Summer of 2011, I dub you summer of the tian!

I will not fret about using a 9 x 13 Pyrex instead of a French earthenware vessel. I will not fret about not having Gruyère on hand. I will simply slice vegetables, whichever ones look good, stack them on top of lightly sauteed onions, drizzle them with olive oil and, when I have some, whatever fresh herbs I have on hand, and bake.

This particular one is:

1 large 1015 onion
2 beets
4 Roma tomatoes
3 zucchinis
1 large potato
1 large red bell pepper

  1. Preheat the oven to 375 degrees.
  2. Splash oil in the bottom of a 9×13 Pyrex, or whatever casserole you have.
  3. Saute thinly sliced onions until they start to brown, then spread over the bottom of the casserole dish.
  4. Thinly slice all of the other veggies. If the potato or beet slices are very big, cut them in half.
  5. Arrange the slices in the pan. It helps to sandwich tomatoes between potatoes, as the potatoes can soak up the tomato liquid.
  6. Once you’ve wedged them in tightly, drizzle with more olive oil, a healthy dash of salt, and any herbs, like tarragon or oregano, you might have on hand.
  7. Spray a sheet of parchment with Pam or other cooking spray and lay it across the top of the veggies.
  8. Bake for 35 to 40 minutes covered with the parchment.
  9. Remove parchment and bake another 15-20 minutes.

We made this to go with chicken two nights ago, but the chicken was past its prime, so we just at the whole casserole of veggies, just the two of us. Very tasty, very filling. Make some rice, add some meet, scramble an egg, slice some bread … you can build around it very easily, or not at all.
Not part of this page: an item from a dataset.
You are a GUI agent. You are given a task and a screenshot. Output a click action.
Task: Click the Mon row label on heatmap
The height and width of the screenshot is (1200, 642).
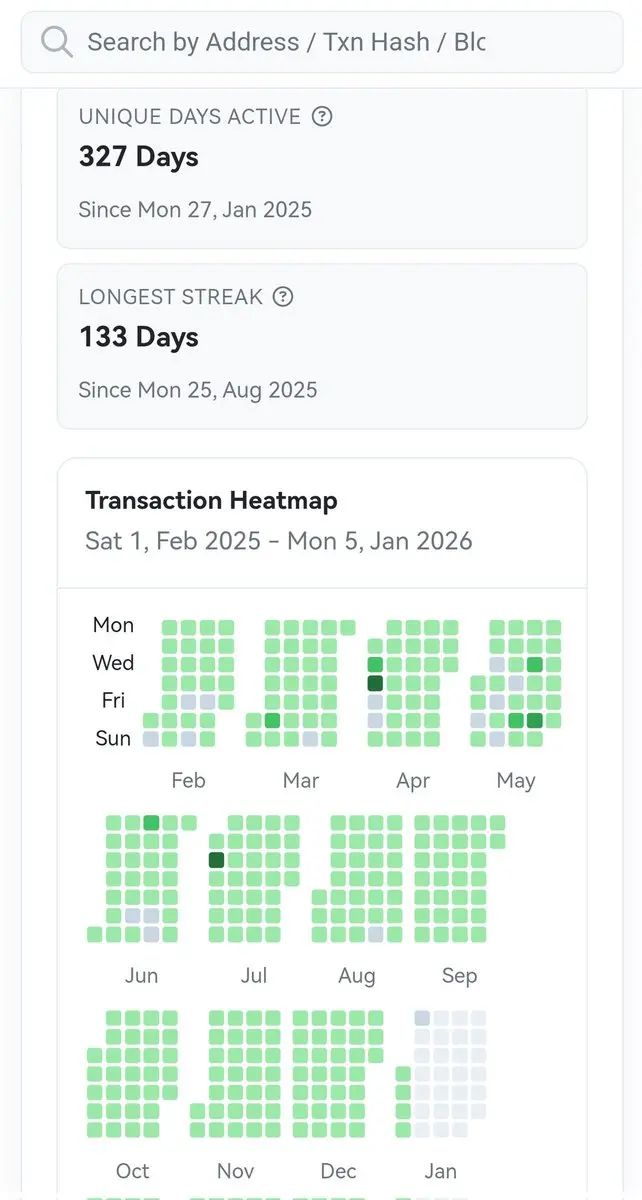coord(113,625)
The knife work would take forever, because getting uniform slices is a pain but a necessity. Here’s the workaround:

The Super Benriner, in addition to being an inexpensive option for quickly slicing vegetables thinly and uniformly, provides an excellent and hilarious example of why we should learn foreign languages in schools. From the instructions:

It is very much appreciated that you have purchased the super Benriner. dressing apparatus of Benriner.
This Company has been accumulating researches for the past thirty years based on the Company’s concept of making allout efforts solely for the purpose of turning ut vegetable dressers of a ‘superior quality’ and being of service to your kitchen chores. In this apparatus are utilized results of experiences of a long period, and the stainless steel material unique to this Company has been used, cares have been used in carrying out manufacture, and therefore, the superb sharpness of the dresser cutters is our pride.

Yes, Benriner, let’s have daily crisp vegetables. I agree. Sharpness of the cutter does make my cooking chore enjoyable. In fact, I don’t think I’ll find cooking tians to be a chore at all.

ボナペティ and bon appetit!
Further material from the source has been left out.